Hamzaçebi, yasadaki bir hükme göre, özelleştirme uygulamalarıyla ilgili mahkemelerce verilecek iptal kararlarının uygulanmayacağını ifade ederek, şunları kaydetti:

"Yasaya göre, özelleştirme kararını müteakip, devir teslim üzerinden 5 yıl geçtikten sonra daha önce verilen mahkeme kararları, yani iptal yönünde verilmiş mahkeme kararları uygulanmayacaktır. Sanki devir teslim işlemi üzerinden 5 yıl geçmiş, bundan sonra mahkeme bir karar verirse, bu uygulanmayacak şeklinde yanlış algı var. Hayır, öyle değil. Zamanında, diyelim ki 2005'te yargı bir özelleştirme ihalesinin iptaline karar vermiş, üzerinden 5 yıldan fazla bir zaman geçtiği için o uygulanmayacaktır. 2005'i örnek alırsak, 9 yıl geçmiş, idare mahkeme kararına uymamış. Şimdi bu yasal güvence altına alınmaktadır."

Hamzaçebi, 2012'de yapılan benzer düzenlemenin, başvuruları üzerine Anayasa Mahkemesince iptal edildiğini belirtti.

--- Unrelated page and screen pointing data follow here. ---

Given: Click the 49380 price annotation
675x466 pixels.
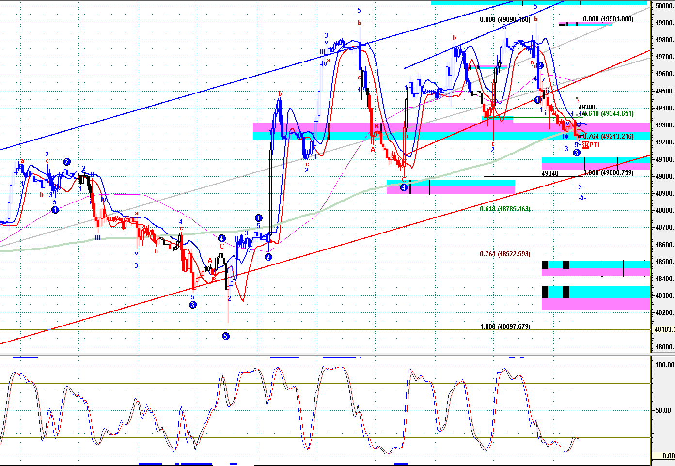Looking at the screenshot, I should tap(587, 108).
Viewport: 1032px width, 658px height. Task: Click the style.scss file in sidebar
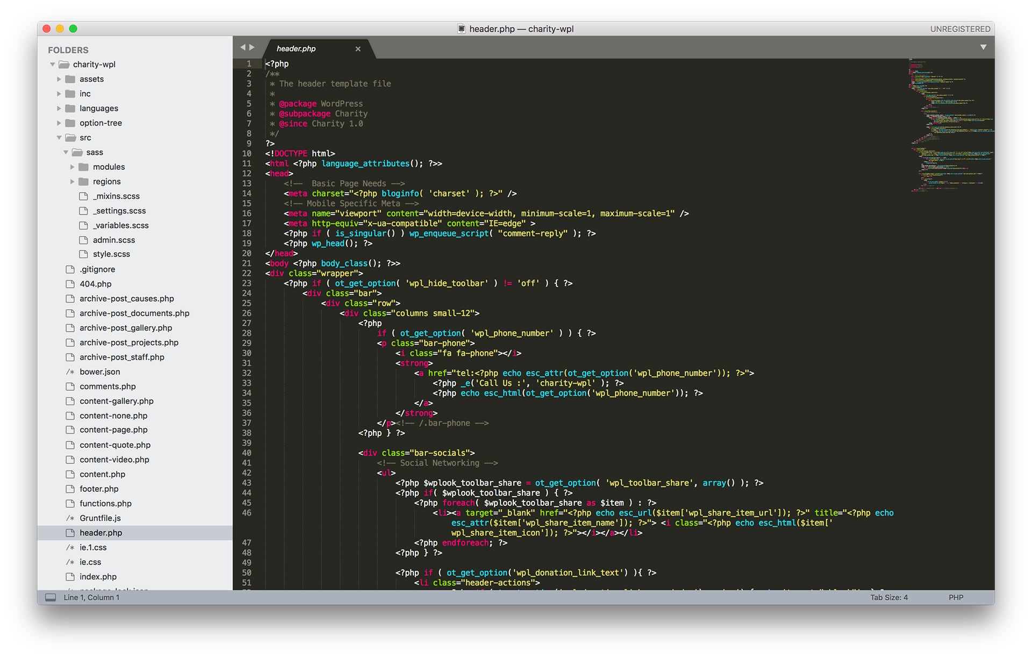[112, 254]
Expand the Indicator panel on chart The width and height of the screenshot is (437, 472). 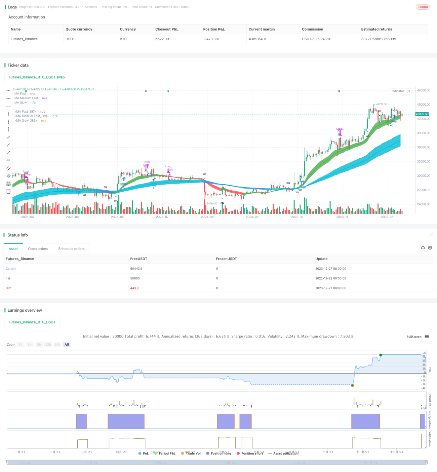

-İnternete ilişkin düzenlemeler

İnternet özgürlüğüne müdahale olarak değerlendirdikleri 2 maddeye ilişkin başvuruda bulunduklarını aktaran Hamzaçebi, bu maddeleri, Anayasa ve Türkiye'nin tarafı olduğu uluslararası sözleşmelere aykırı bulduklarını kaydetti.

Hamzaçebi, 5651 Sayılı İnternet Ortamında Yapılan Yayınların Düzenlenmesi ve Bu Yayınlar Yoluyla İşlenen Suçlarla Mücadele Edilmesi Hakkında Kanun'un 8. maddesinin AİHM tarafından, evrensel hukuka, ifade ve düşünce özgürlüğüne aykırı bulunduğunu belirterek, şunları söyledi:

"Türkiye, bu konuda esasen sorunlu bir ülkedir. Gezi olaylarından sonra, 'Sosyal medya üzerinden yapılan organizasyonla beni sokaklarda, meydanlarda devirebilecekler' korkusuyla, bir düzenleme yapıldı ve internete idarenin müdahalesinin yolu açıldı. Şimdi bu yol devam ettirilmektedir. Trafik bilgileri, yani bir kişinin hangi internet sitesine girdiğine ilişkin bilgi daha önce, mevcut yasada, erişim sağlayıcılar birliği tarafından tutulacaktı ve ancak mahkeme kararıyla istenebilecekti. Şimdi TİB, bu bilgiyi, erişim sağlayıcılardan mahkeme kararı olmaksızın isteyebilecek. Kimin nereyi, hangi siteyi ziyaret ettiği TİB'in bilgisi içinde olacak, yani hükümetin bilgisi içinde olacak. Bu, doğrudan doğruya, düşünce, ifade ve haberleşme özgürlüğüne aykırıdır. Bunu kamu düzeni, milli güvenlik, bir suçun önlenmesiyle gerekçelendiremezsiniz."

Hamzaçebi, geçen haziranda, BM İnsan Hakları Konseyinin, internet özgürlüğüne ilişkin kararının hazırlayıcıları arasında Türkiye'nin de bulunduğunu anlatarak, "yeni Türkiye'de internet özgürlüğüne müdahalenin yolunun kurumsallaştırıldığını" söyledi.

Hamzaçebi, "Bunları özgürlüklere müdahale ve hukuk devletine saldırı olarak gördüğümüz için acil olarak Anayasa Mahkemesinin önüne getirme ihtiyacı duyduk. Anayasaya aykırı olduğunu değerlendirdiğimiz kalan 7 maddeyi uygun zamanda Anayasa Mahkemesine getireceğiz" dedi.